- [WORK TO COMPLETE]
Count how many lines of the records below contain the string "computer", with case counting, and give only the number.

Records of locating words and elements:
■ ■ ■ ■ ■

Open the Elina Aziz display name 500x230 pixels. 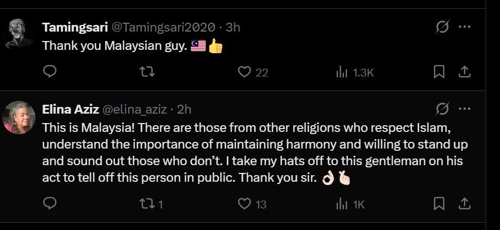point(70,110)
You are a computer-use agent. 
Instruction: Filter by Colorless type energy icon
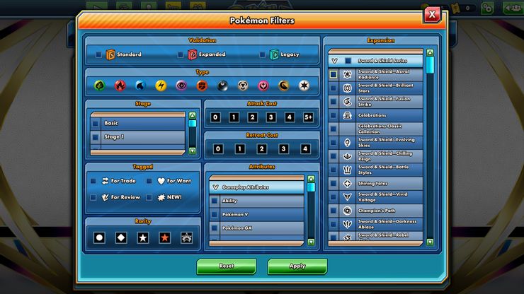pyautogui.click(x=304, y=86)
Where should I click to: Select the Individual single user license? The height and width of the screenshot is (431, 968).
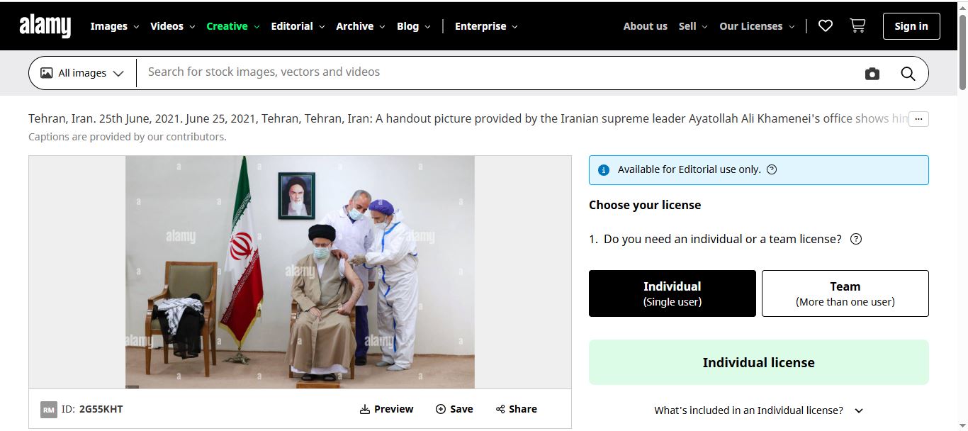(x=672, y=293)
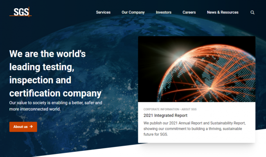Open the search magnifier icon
Image resolution: width=266 pixels, height=157 pixels.
click(252, 13)
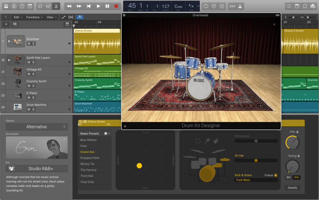Click the Hi-Hat slider
Image resolution: width=319 pixels, height=200 pixels.
[256, 160]
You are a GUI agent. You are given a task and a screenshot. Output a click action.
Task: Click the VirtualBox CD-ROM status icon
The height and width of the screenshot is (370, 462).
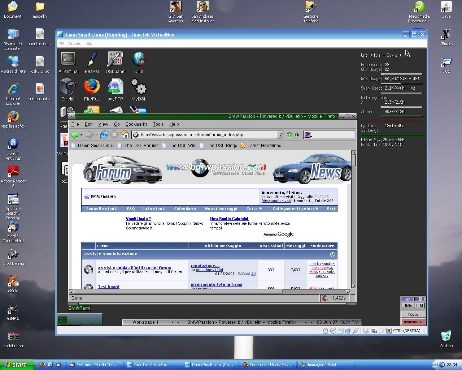(x=333, y=331)
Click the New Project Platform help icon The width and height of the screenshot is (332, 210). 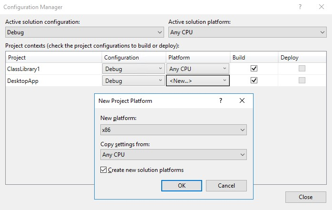[x=221, y=101]
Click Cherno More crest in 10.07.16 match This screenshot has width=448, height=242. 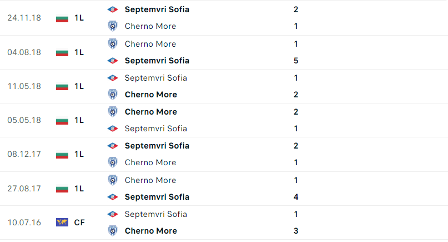113,231
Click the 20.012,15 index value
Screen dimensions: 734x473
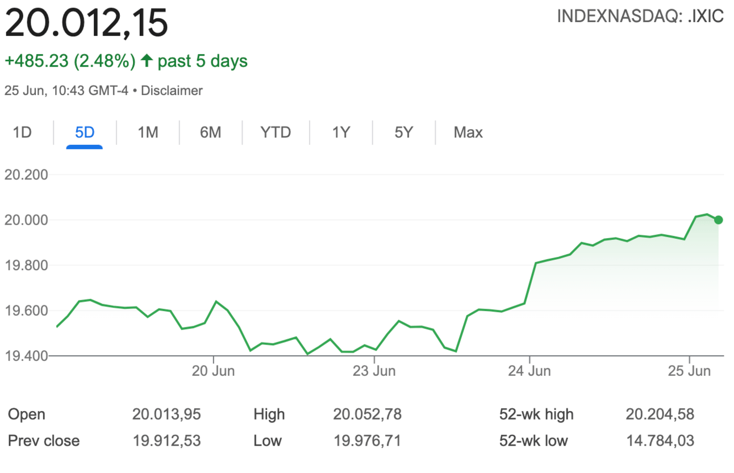click(86, 24)
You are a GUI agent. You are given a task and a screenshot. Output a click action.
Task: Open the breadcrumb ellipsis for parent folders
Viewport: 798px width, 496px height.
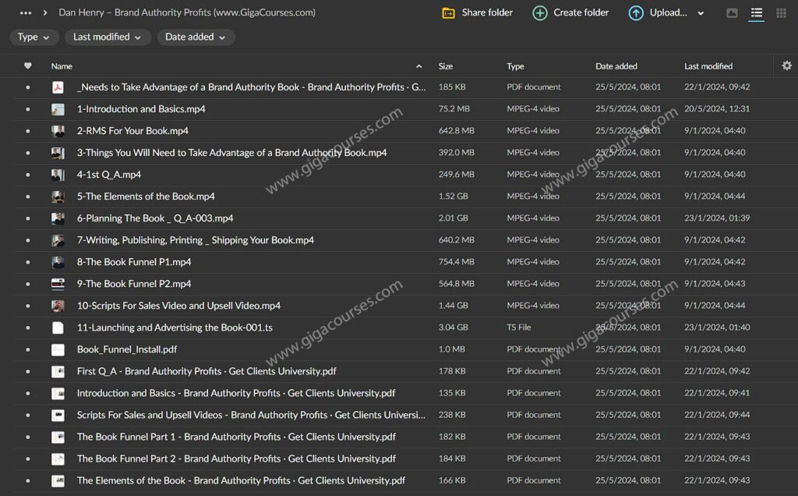pyautogui.click(x=26, y=12)
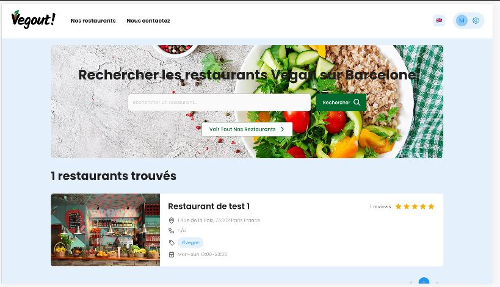This screenshot has height=287, width=500.
Task: Click the location pin icon
Action: pyautogui.click(x=171, y=220)
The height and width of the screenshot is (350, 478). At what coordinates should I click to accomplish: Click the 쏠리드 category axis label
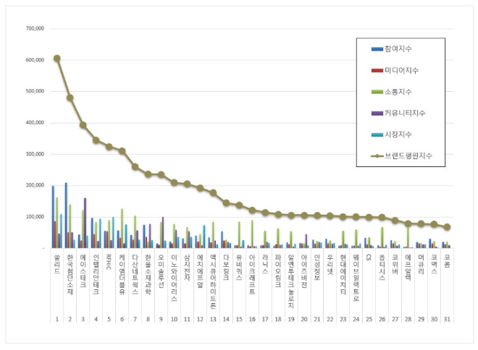click(x=56, y=258)
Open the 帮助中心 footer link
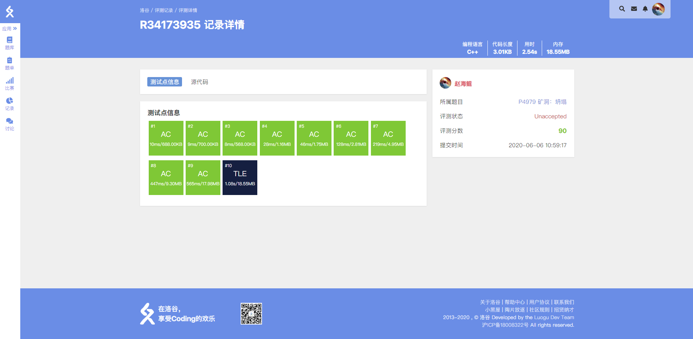 pyautogui.click(x=514, y=302)
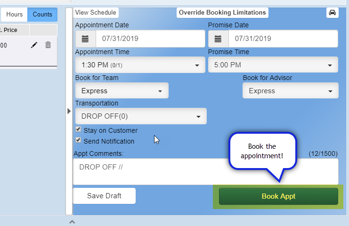Open the Promise Time dropdown
The width and height of the screenshot is (349, 226).
273,65
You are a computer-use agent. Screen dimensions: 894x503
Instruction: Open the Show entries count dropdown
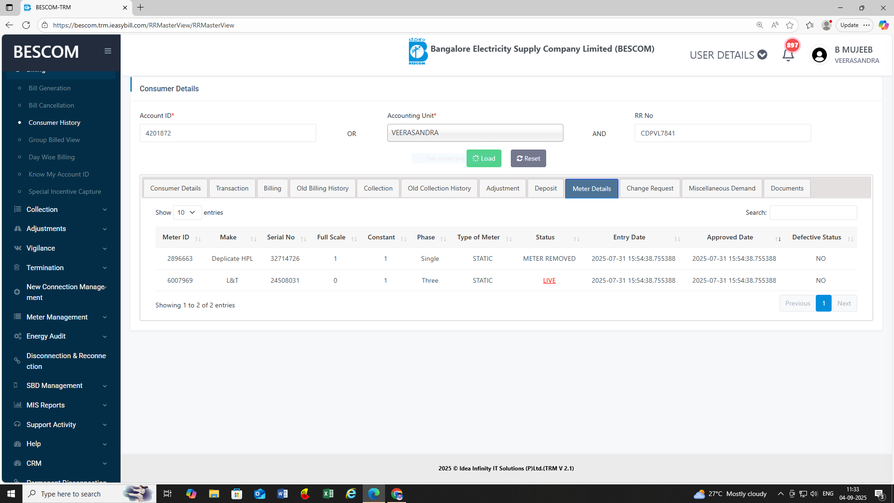pos(187,212)
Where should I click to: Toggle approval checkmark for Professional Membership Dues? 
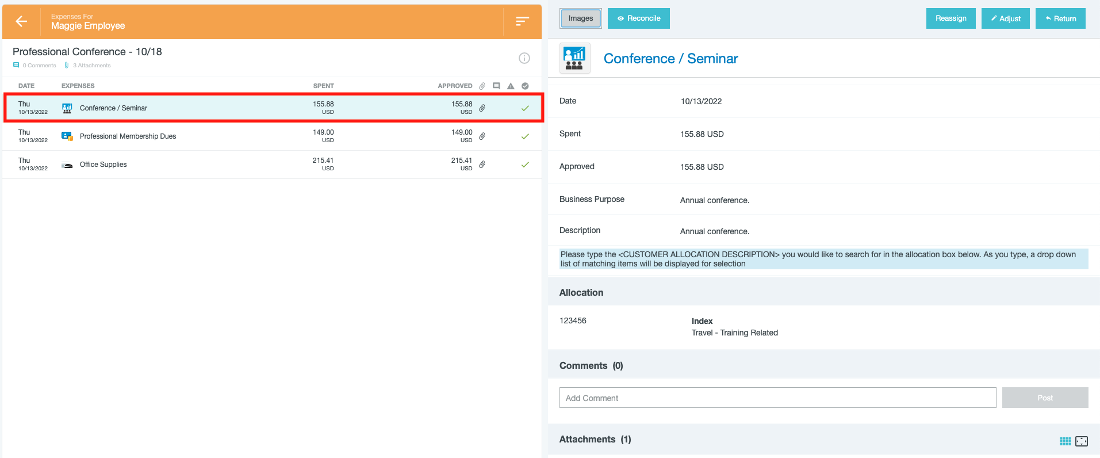click(524, 136)
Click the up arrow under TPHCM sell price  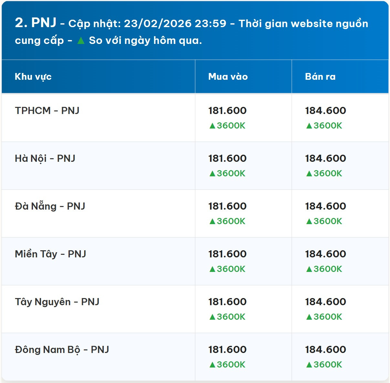309,126
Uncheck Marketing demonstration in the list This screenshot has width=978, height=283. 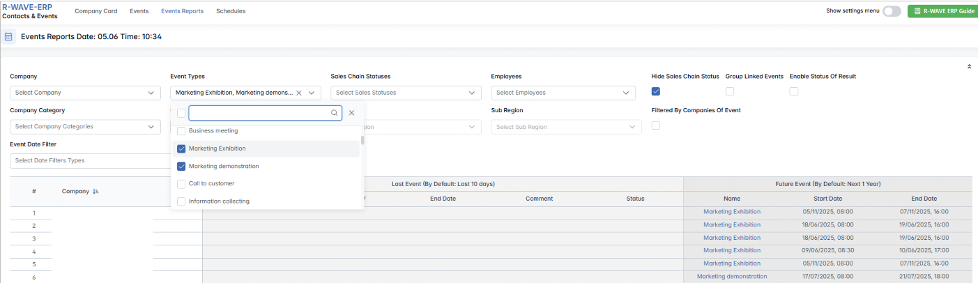pyautogui.click(x=181, y=166)
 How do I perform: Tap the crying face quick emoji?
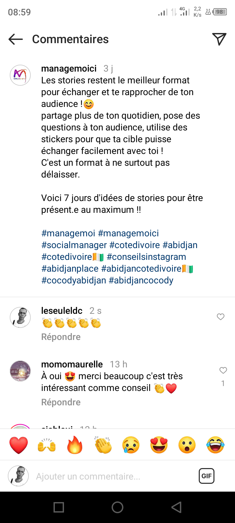tap(131, 445)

■ ■ ■ ■ ■

- [RESULT]
2